The current secure allocator uses mlock a lot, pretty much on a per-page granularity.
The secure allocator makes use of a LockedPageManager to keep track of locked an non-locked pages. It locks the pages returned by the system allocator and unlocks them when no ‘secure’ allocations are on that page anymore.
It would be preferable to use a pool-based system, which pre-allocates areas of mlocked memory and deals these out as necessary.
The uses of SecureAllocator are:
- SecureString (string, used for wallet passphrases in CWallet interface).

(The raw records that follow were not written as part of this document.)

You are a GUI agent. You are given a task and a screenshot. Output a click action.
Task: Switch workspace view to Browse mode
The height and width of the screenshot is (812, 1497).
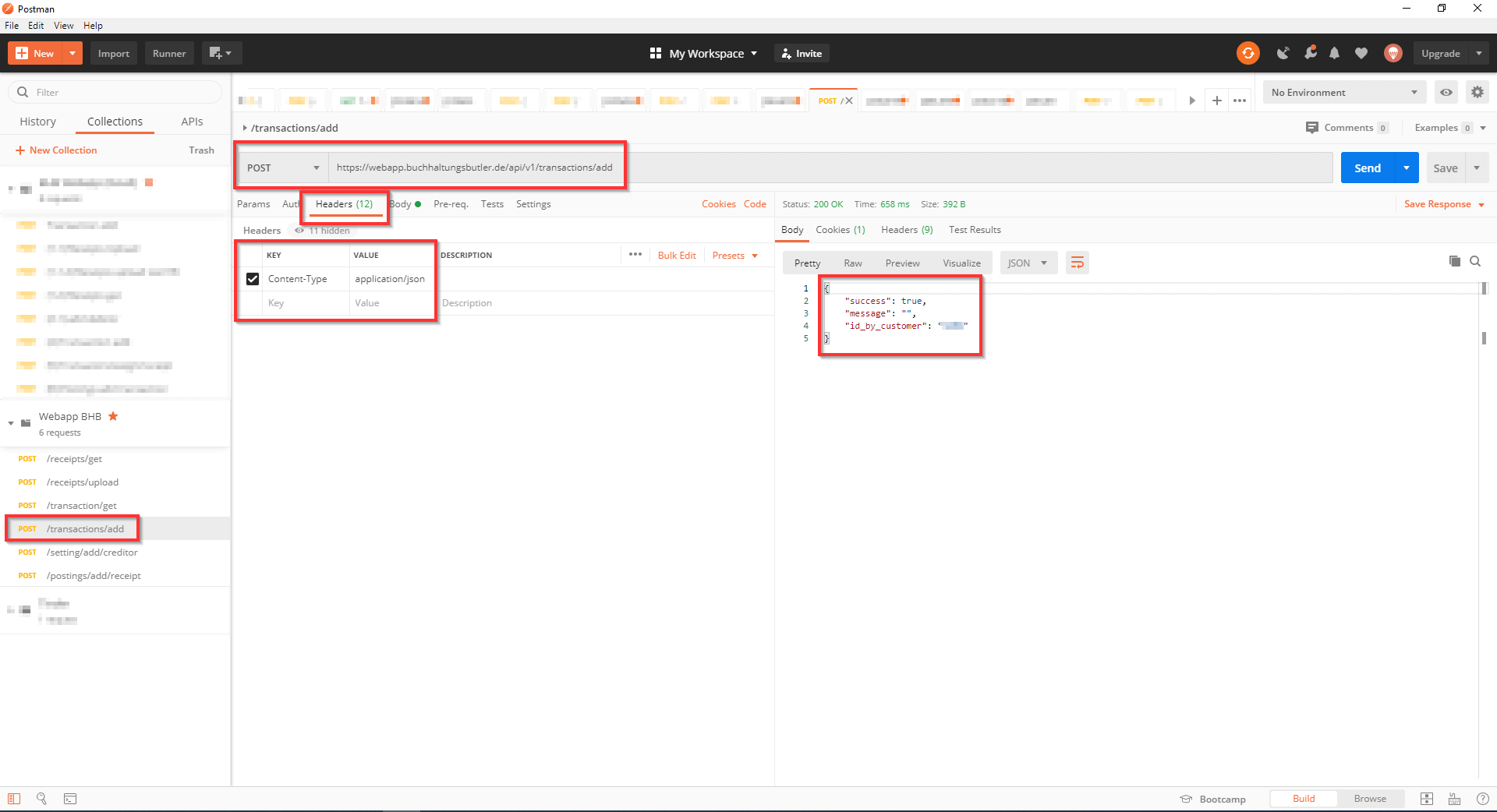pyautogui.click(x=1370, y=798)
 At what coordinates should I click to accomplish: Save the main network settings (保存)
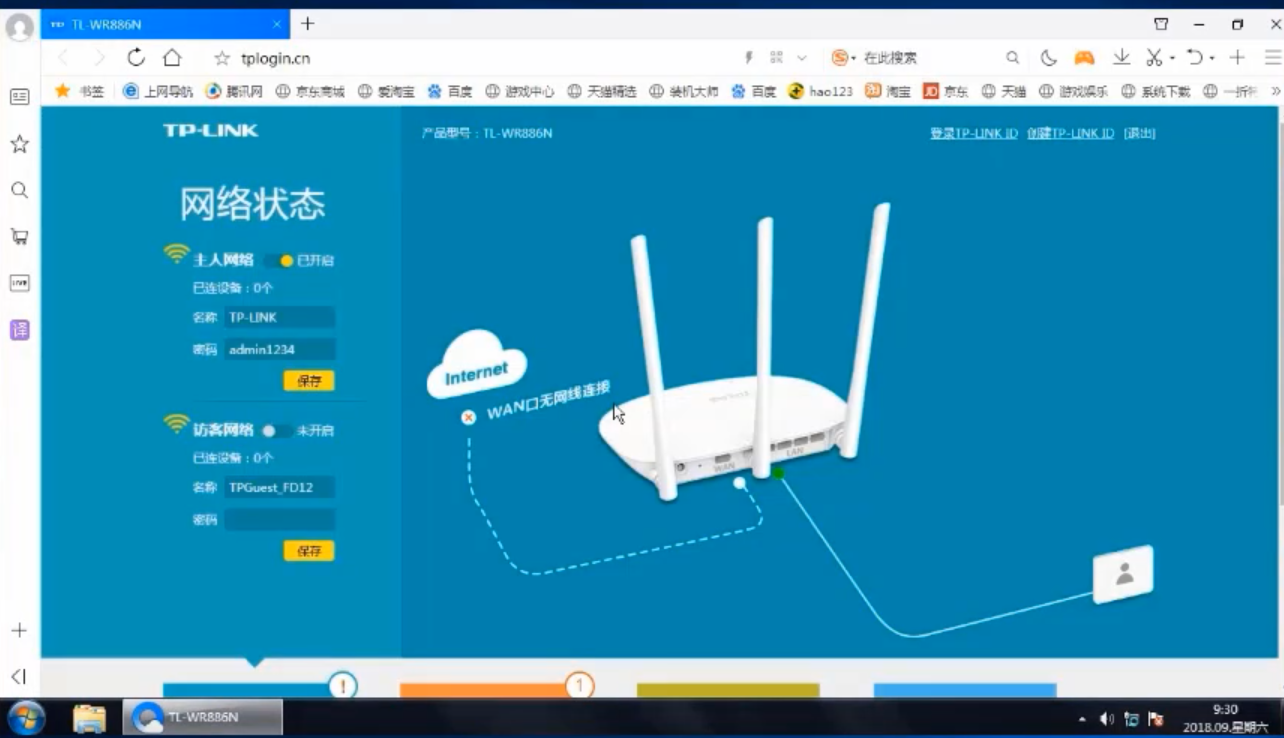[x=309, y=381]
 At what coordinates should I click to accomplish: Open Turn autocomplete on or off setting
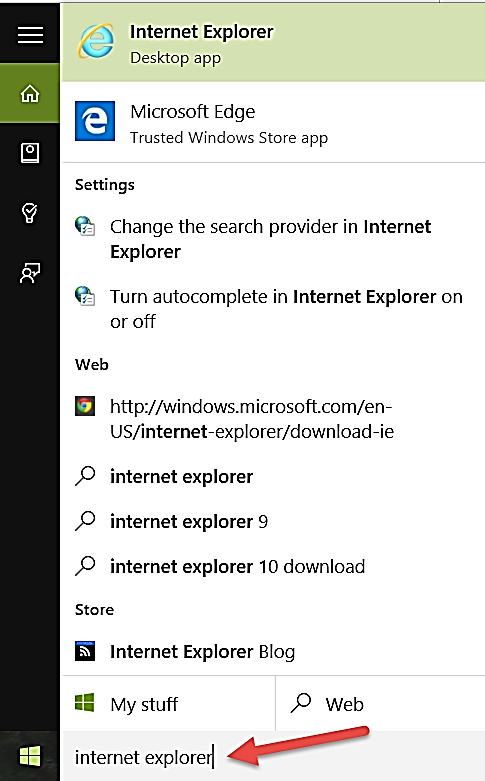click(x=272, y=309)
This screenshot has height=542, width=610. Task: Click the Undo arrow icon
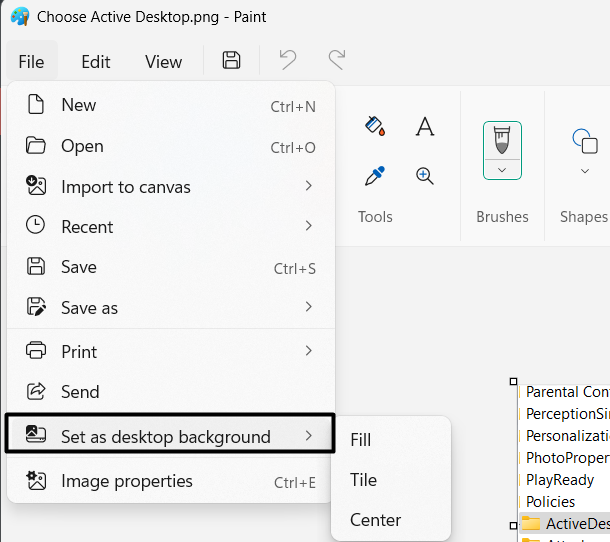click(x=288, y=61)
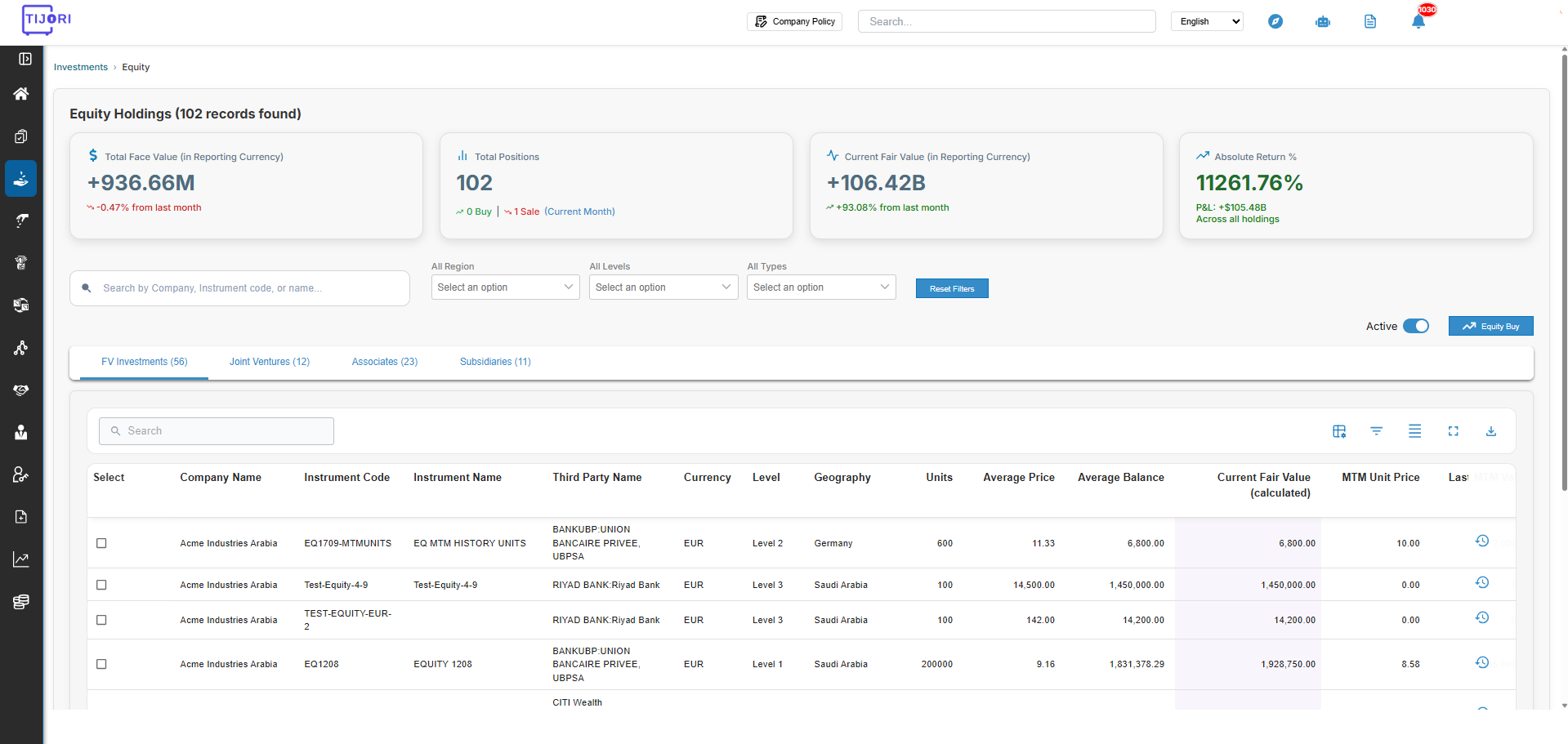The image size is (1568, 744).
Task: Click the company or instrument search field
Action: coord(239,288)
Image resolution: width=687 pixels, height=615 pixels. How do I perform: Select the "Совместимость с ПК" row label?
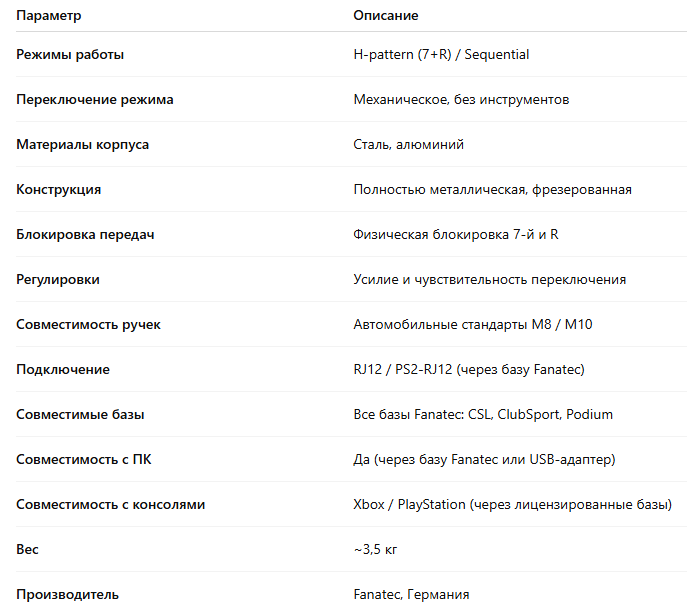(84, 460)
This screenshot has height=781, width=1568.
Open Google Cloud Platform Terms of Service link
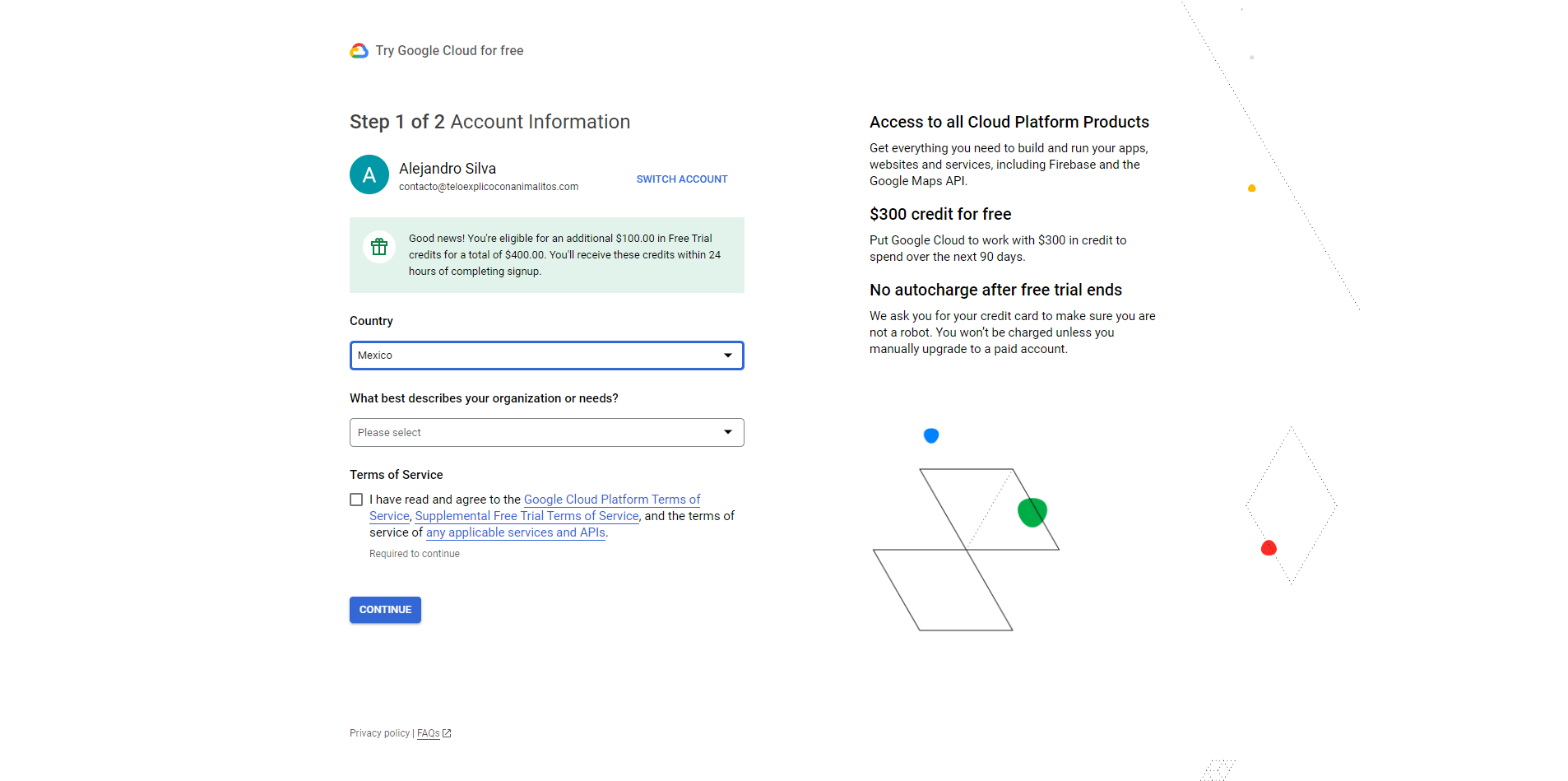tap(611, 500)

- CKeyingMaterial (vector<char>, used for CCrypter interface and to store the master key in CCryptoKeyStore object).
- CPrivKey (used to store wallet keys)
The allocation pattern for these three is different
- SecureString
- is only used for small periods (argument passing).
- never stored for longer spans of time.
- allocated infrequently and not in performance-critical places
- dynamically-sized array of char
- CKeyingMaterial
- is used for argument passing, and one of these is stored for a longer time for locked wallets
- allocated infrequently and not in performance-critical places
- dynamically-sized array of char
- CPrivkey, on the other hand
- is allocated and deallocated frequently when loading a wallet or when generating large amounts of keys (for the keypool)
- usually they are only allocated and stored, though deallocation happens when these objects are copied around, for example as return values
- fixed-size objects
As the CPrivKey allocation pattern is the only one that causes performance issues and it requires only fixed-size objects no arrays, a possible solution is to use a boost::pool of mlocked memory chunks for just these.